2. The method of claim 1 wherein said antagonist or inhibitor is a small molecule, a nucleic acid or an antibody.

3. The method of claim 2 wherein said nucleic acid is selected from the group consisting of short interfering RNA (siRNA), short hairpin RNA (shRNA), micro-RNA
(miRNA), double-stranded RNA (dsRNA) or anti-sense molecule.

4. A method of screening for anti-proliferative compounds comprising obtaining potential anti-proliferative compounds and determining the effects of said compounds on the expression of WDR79 in a cell.

5. The method of claim 4 wherein said anti-proliferative compound is a small molecule, a nucleic acid or an antibody.

6. The method of claim 5 wherein said nucleic acid is selected from the group consisting of short interfering RNA (siRNA), short hairpin RNA (shRNA), micro-RNA
(miRNA), double-stranded RNA (dsRNA) or anti-sense molecule.

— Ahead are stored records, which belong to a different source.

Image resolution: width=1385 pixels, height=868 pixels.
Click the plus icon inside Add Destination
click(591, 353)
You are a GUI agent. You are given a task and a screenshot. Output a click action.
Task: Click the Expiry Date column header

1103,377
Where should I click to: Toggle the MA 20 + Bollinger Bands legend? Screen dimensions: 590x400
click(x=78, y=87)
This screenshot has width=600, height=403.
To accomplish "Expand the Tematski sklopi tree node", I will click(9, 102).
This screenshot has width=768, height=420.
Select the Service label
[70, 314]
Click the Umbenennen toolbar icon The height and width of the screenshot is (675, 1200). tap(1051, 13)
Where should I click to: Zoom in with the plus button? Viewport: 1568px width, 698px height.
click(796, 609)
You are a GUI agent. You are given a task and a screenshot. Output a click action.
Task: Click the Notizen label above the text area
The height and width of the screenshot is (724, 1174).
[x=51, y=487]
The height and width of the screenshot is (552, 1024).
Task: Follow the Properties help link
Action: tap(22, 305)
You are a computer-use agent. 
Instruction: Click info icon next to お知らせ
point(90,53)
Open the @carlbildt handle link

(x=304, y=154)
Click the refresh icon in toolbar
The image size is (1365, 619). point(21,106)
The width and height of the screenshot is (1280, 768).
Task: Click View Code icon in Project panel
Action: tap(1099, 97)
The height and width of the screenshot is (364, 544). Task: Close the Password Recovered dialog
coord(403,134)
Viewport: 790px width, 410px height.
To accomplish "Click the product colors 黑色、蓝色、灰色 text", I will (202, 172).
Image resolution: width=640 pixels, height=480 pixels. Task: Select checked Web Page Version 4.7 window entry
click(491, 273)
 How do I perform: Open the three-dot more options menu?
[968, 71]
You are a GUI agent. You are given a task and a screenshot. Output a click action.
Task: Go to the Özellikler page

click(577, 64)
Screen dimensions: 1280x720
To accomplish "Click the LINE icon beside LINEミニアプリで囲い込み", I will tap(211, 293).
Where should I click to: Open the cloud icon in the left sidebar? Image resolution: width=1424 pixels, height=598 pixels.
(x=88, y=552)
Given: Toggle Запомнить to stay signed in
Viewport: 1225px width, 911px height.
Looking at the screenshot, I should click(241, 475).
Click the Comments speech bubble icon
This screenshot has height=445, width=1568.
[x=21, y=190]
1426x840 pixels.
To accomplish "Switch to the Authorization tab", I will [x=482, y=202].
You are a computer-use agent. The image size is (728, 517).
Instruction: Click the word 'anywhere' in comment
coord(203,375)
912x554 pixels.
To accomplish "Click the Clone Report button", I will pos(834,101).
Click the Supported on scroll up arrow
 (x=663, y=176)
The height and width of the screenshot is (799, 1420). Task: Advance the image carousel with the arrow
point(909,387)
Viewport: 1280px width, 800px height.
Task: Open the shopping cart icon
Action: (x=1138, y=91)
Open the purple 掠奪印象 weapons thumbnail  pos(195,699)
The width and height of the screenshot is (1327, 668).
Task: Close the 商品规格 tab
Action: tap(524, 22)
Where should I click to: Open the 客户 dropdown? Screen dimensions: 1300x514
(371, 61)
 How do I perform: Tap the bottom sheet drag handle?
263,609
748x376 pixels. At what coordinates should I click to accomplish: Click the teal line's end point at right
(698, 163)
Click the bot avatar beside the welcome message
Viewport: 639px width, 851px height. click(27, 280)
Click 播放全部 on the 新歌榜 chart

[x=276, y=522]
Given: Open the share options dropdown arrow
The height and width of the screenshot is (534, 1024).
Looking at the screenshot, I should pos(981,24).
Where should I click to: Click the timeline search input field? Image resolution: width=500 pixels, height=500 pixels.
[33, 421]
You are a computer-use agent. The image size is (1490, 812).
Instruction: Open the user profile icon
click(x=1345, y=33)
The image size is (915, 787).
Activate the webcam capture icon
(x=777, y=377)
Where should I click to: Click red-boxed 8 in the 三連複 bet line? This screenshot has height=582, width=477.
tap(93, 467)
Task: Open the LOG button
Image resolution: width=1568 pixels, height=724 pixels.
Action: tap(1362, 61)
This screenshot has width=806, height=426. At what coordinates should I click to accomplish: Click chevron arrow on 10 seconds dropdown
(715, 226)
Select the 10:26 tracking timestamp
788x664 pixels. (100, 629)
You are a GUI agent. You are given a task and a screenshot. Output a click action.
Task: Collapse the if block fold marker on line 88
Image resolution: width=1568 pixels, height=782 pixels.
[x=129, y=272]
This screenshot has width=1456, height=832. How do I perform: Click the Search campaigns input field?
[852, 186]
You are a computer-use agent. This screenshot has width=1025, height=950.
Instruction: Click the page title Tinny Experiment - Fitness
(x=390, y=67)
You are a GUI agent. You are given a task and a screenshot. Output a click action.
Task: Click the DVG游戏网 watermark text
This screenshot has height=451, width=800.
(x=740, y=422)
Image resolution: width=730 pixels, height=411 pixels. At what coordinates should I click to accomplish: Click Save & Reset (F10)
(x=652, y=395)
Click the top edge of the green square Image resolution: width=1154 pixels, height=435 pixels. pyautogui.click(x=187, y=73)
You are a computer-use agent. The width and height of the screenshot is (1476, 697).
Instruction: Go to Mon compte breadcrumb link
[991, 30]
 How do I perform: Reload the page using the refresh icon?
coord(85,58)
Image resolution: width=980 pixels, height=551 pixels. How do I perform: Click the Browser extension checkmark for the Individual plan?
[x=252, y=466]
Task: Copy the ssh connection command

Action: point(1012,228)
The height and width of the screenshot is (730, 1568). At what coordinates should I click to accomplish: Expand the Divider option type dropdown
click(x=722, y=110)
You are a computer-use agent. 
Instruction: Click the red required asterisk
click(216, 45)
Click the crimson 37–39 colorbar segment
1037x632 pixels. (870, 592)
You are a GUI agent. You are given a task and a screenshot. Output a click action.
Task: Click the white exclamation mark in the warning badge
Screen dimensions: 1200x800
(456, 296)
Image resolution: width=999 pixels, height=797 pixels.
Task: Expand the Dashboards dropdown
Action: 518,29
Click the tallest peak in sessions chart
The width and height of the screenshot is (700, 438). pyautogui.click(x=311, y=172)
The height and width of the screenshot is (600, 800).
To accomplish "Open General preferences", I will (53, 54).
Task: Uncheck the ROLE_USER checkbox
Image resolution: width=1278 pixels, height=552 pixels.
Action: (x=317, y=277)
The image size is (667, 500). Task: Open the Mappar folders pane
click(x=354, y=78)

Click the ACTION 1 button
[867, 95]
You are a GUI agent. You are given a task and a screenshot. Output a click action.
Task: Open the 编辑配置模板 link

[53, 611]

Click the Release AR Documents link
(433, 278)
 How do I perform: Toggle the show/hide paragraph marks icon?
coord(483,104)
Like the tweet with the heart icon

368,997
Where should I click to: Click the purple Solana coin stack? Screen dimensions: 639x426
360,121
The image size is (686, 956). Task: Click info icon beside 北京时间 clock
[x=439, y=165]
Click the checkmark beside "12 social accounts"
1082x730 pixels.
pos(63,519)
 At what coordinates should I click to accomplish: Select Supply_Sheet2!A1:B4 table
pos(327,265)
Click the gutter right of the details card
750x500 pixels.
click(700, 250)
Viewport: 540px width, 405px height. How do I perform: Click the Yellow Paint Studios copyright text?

7. The method of claim 4 wherein said cell is a cancer cell.

8. A method of modulating the activity of USP7 comprising modulating the levels of WDR79 in a cell or tissue.

9. The method of claim 8 wherein said modulating the activity of USP7 comprises increasing the activity of USP7.

10. The method of claim 8 wherein said modulating the activity of USP7 comprises decreasing the activity of USP7.

11. The method of claim 8 wherein modulating the activity of USP7 comprises modulating the activity or expression of WDR79.